Jumlah tersebut meningkat 33.088 jiwa dibandingkan catatan sebelumnya yang mencapai 59.647 jiwa.

Plt. Kepala Pusat Data, Informasi, dan Komunikasi Kebencanaan BNPB Berton SP Panjaitan mengatakan, penambahan jumlah pengungsi tersebar di tiga kabupaten di Pulau Flores.

“Saat ini kami mencatat ada 92.735 jiwa, yang semula ada 59.647 jiwa. Sehingga dicatatan kami bertambah 33.088 jiwa,” kata Berton dalam siaran daring melalui kanal YouTube BNPB Indonesia, Kamis.

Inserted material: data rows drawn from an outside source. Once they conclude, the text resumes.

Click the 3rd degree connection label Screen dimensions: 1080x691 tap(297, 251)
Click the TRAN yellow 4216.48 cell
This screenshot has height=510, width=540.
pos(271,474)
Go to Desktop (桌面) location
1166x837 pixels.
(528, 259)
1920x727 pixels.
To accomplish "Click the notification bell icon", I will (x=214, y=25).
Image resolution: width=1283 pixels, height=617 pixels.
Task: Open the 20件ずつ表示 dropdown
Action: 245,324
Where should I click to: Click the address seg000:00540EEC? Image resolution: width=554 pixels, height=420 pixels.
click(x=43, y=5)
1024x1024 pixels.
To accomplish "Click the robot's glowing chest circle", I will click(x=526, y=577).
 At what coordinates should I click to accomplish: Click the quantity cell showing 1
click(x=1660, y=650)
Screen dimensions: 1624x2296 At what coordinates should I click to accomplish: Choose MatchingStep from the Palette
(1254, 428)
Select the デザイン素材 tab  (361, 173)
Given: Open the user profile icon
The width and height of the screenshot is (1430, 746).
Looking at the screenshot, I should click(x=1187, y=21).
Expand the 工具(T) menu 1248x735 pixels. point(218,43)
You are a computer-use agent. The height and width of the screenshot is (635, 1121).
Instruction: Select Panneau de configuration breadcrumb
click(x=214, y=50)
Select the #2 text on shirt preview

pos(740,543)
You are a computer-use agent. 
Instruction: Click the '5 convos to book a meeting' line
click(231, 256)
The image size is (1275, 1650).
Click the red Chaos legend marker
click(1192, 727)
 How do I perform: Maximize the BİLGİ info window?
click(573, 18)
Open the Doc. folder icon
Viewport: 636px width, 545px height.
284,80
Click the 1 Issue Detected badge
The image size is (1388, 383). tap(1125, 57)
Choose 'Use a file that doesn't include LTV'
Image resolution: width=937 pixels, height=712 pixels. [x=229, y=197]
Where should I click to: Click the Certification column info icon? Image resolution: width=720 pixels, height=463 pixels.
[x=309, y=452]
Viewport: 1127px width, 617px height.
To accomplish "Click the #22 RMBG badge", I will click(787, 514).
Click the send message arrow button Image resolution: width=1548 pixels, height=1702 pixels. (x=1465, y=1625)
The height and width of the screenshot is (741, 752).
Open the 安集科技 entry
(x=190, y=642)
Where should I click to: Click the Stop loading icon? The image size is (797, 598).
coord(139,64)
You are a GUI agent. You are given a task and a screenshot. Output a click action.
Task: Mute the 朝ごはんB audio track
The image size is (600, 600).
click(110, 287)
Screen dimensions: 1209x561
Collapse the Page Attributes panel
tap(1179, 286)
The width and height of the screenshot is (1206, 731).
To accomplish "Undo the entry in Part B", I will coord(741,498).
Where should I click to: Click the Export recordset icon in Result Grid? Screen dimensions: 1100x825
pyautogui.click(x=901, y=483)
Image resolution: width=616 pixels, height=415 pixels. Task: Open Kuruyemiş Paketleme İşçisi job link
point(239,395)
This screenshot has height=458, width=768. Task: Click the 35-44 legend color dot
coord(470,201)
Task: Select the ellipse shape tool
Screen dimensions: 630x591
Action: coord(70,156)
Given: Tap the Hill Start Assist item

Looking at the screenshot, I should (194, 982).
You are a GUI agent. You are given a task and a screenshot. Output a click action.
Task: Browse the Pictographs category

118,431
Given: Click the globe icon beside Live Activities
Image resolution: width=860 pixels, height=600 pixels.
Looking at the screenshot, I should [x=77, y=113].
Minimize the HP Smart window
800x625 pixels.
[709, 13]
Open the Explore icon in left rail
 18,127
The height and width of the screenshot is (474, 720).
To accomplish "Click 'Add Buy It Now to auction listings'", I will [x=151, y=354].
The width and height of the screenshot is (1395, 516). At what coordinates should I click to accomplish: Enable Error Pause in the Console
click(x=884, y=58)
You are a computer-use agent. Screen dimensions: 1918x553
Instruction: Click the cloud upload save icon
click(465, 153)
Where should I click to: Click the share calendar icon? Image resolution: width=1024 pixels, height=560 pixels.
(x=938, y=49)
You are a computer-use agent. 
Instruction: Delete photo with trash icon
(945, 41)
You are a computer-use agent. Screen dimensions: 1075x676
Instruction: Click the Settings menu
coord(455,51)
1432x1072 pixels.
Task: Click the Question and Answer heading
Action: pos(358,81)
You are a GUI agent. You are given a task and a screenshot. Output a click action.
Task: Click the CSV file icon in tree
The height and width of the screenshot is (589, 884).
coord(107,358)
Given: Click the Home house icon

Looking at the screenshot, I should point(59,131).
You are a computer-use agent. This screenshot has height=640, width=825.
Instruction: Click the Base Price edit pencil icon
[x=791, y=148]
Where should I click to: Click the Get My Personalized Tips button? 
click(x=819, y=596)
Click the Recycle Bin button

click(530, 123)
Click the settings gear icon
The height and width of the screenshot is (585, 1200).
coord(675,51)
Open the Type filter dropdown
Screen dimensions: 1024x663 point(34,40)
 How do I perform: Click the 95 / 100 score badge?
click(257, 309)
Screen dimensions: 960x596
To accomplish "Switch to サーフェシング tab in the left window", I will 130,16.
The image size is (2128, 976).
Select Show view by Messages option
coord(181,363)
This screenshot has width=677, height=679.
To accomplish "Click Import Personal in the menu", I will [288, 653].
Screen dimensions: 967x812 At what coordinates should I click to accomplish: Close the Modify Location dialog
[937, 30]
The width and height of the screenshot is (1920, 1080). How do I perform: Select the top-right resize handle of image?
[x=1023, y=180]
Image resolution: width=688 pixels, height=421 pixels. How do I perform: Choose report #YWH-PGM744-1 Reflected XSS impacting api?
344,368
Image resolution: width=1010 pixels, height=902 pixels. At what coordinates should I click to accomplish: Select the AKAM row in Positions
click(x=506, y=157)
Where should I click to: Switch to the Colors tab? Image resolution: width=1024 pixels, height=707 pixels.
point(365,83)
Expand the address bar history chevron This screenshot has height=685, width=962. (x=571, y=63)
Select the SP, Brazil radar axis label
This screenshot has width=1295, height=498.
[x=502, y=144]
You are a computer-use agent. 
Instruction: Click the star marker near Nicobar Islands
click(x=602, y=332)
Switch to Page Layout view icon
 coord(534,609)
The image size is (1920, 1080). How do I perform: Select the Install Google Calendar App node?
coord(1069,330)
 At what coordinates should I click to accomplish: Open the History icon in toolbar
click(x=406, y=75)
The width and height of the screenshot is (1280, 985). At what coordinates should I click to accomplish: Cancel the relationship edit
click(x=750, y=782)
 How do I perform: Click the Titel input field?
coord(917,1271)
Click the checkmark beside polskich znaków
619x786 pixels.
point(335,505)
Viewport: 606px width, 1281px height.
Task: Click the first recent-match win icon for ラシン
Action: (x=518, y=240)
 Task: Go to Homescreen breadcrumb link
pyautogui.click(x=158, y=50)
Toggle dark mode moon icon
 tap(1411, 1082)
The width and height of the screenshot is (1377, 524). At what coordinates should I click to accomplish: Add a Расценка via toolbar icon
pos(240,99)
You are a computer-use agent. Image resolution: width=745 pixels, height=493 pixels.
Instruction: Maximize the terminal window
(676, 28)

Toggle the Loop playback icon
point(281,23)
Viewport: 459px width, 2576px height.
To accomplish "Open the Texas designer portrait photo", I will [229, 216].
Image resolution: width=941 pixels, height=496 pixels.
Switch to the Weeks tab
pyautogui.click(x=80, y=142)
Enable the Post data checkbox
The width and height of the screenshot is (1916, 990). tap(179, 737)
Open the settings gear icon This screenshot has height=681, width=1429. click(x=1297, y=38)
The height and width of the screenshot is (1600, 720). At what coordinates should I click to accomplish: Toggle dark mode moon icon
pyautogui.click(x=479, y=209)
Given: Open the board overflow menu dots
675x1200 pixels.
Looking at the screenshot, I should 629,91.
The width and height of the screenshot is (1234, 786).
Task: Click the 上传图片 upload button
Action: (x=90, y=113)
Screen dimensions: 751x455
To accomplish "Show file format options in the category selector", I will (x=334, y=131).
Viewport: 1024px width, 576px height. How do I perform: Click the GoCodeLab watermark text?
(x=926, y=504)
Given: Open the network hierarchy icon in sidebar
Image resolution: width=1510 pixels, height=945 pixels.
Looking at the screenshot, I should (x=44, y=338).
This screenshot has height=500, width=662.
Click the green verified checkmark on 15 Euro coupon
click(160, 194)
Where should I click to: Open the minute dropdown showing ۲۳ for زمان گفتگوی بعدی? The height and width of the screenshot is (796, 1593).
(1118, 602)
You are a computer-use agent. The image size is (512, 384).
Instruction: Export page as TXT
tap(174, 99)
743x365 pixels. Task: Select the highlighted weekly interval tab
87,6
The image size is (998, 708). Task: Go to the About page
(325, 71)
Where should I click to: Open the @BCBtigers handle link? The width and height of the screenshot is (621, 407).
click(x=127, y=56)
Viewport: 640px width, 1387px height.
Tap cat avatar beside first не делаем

Kabupaten Nagekeo menjadi wilayah dengan tambahan pengungsi terbanyak, yakni 21.883 jiwa. Berikutnya, Kabupaten Manggarai mencatat tambahan 9.649 jiwa dan Kabupaten Manggarai Barat sebanyak 1.556 jiwa.

“Dengan rincian yang paling banyak berasal dari Kabupaten Nagekeo 21.883 jiwa bertambah, Kabupaten Manggarai bertambah 9.649 jiwa, Kabupaten Manggarai Barat bertambah 1.556 jiwa,” ujar Berton.

Data tersebut menunjukkan dampak gempa M 7,7 di Nagekeo masih meluas. Selain korban jiwa dan luka-luka, puluhan ribu warga harus meninggalkan tempat tinggal mereka dan mengungsi ke lokasi yang lebih aman.